El momento es solemne. Colocados los novios frente al sacerdote, y a los lados los padrinos de la boda, rezonga aquel una oración en latín, a la que contesta el monacillo con palabras ininteligibles. Después, pone la mano de la desposada dentro de la de su prometido, y a la una y al otro pregunta si mutuamente se aceptan como esposa y marido.
—Si, — contesta el novio con voz insegura que quiere hacer aparecer firme.
Sí, — balbucea la novia con un acento que parece un suspiro.
El sacerdote hace una aspersión, dibuja con el mayor y el índice una cruz sobre las manos entrelazadas de los esposos, sonríe deseándoles felicidad, y se retira.
La novia cae sollozando entre los brazos de la madre que la besa y la estrecha como si para siempre la perdiese.

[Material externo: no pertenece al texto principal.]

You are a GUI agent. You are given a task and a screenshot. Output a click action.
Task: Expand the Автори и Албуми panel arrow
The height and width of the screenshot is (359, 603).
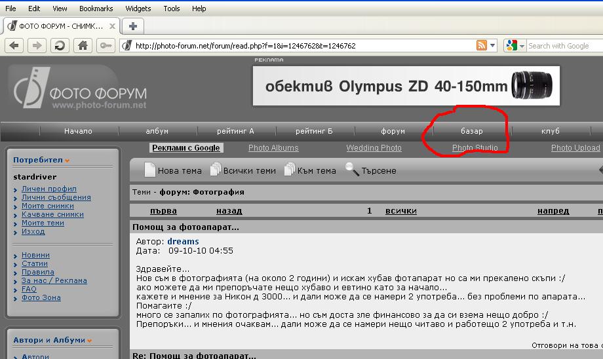[89, 341]
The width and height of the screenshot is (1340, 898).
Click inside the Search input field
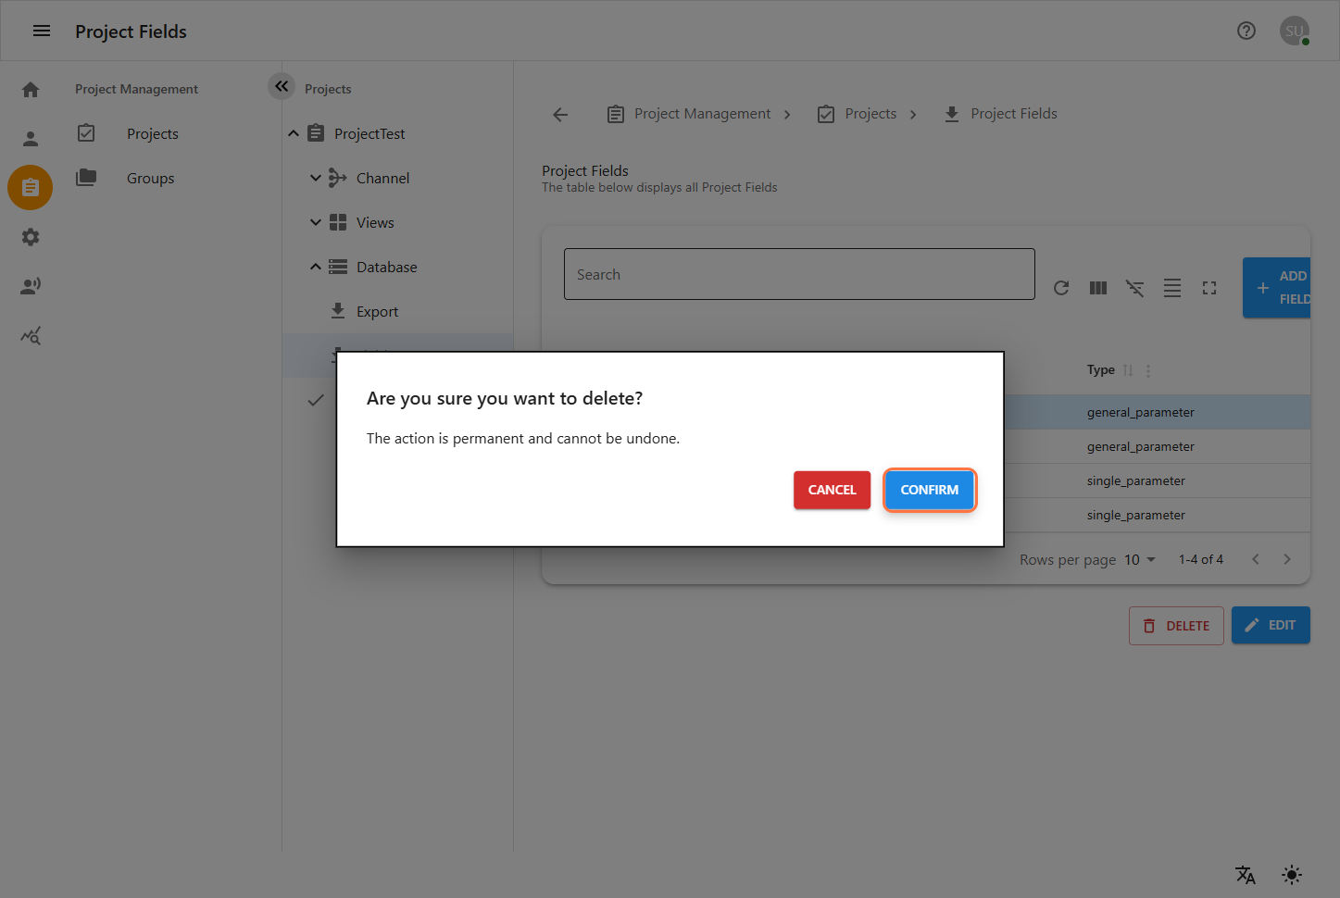[x=798, y=274]
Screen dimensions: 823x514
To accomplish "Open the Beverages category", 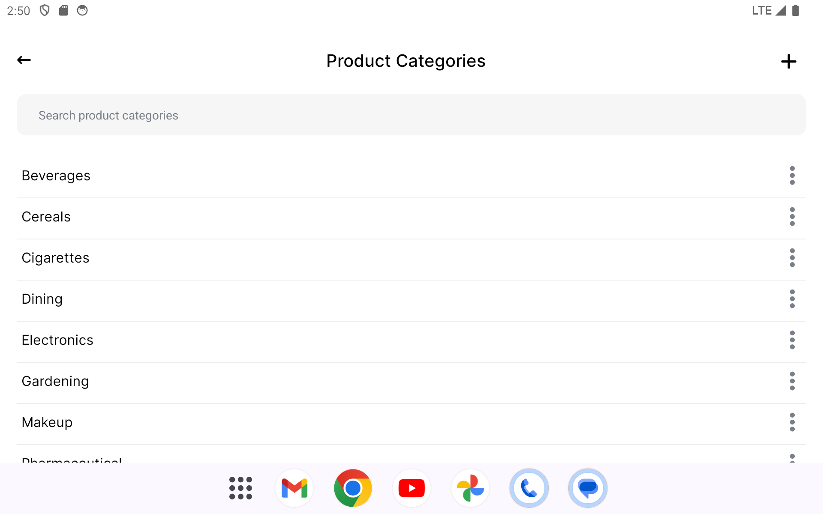I will pyautogui.click(x=56, y=176).
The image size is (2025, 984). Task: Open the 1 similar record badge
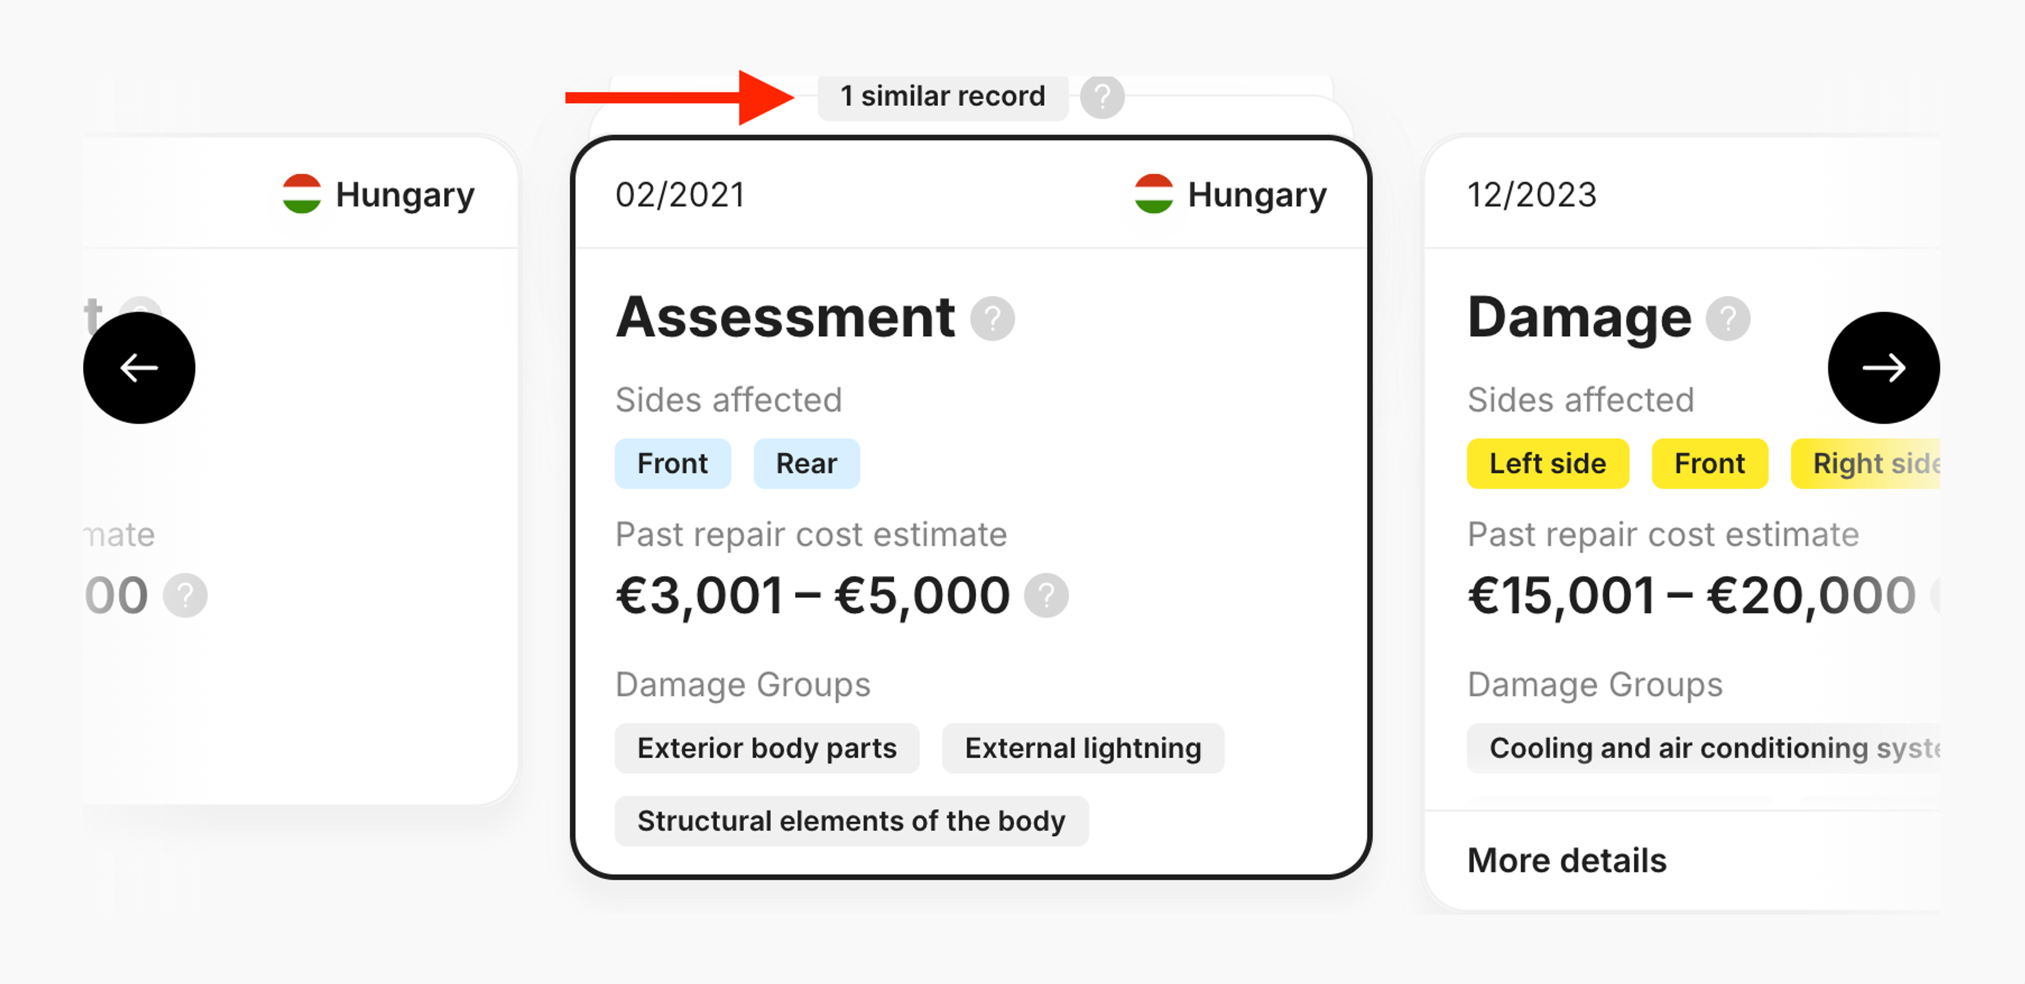coord(942,97)
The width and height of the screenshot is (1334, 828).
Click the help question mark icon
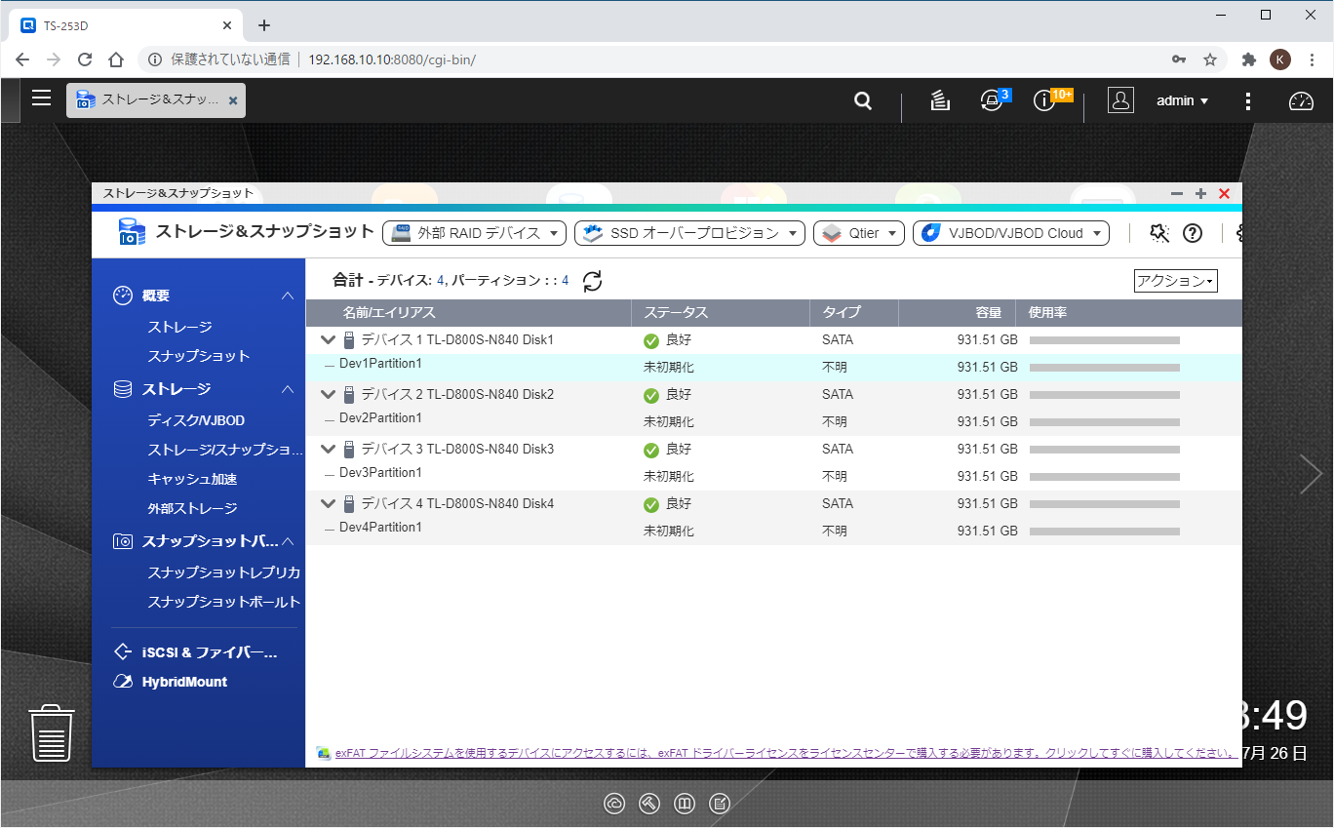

El novio abraza en silencio al padre, y durante cinco minutos sólo se oye el besuqueo de las amigas, y el palmear en la espalda al novio que va saludando a todos sus amigos.
Las solteras están conmovidas ante la solemnidad del acto. Las casadas, echándola de prácticas, se sonríen como diciendo: "estamos en el secreto."
Después, la alegría recobra su dominio, se habla fuerte, se ríe, se aventuran bromas más o menos picantes sobre lo que todavía falta para consumar el matrimonio, y en medio del bullicio y la alegría de todos, se escurren los novios sin ser vistos ni oídos, hasta que, notada la desaparición, recrudecen las bromas y se cruzan guiñadas entre las parejas de esposos que recuerdan cuando hicieron otro tanto.
Al día siguiente, la casa de la novia está desierta. "Parece, me decía una amiga, que hubieran sacado de aquí un cadáver." Y parecía en efecto; las flores estaban marchitas, consumidas las velas, en desorden los muebles, llorosos los padres, y vacía la pieza que ayer llenaba con sus alegrías y sus trajes la niña que está ya en brazos de otro.
En cambio, ¡cuánta dicha, cuántos sueños realizados, cuántos proyectos de felicidad en el nido sonrosado de los tiernos enamorados! Para ellos no hay más mundo que el que se encierra dentro de las cuatro paredes de su alcoba, ni más pobladores que ellos dos. Son el Adán y la Eva de aquel paraíso. Padres, hermanos, amigos, todo queda olvidado en el arrobamiento que les embriaga.
Después, la naturaleza recobrará su imperio, renacerán las afecciones pasadas, y sin dejar de ser esposos, volverán a sor hijos, hermanos y amigos, que para todos los cariños hay cabida en el corazón, mientras no lo rebosa el de madre, que es el más grande y más santo de todos los cariños.
Pero.... eso no será hasta de aquí a un año.. mes más o menos.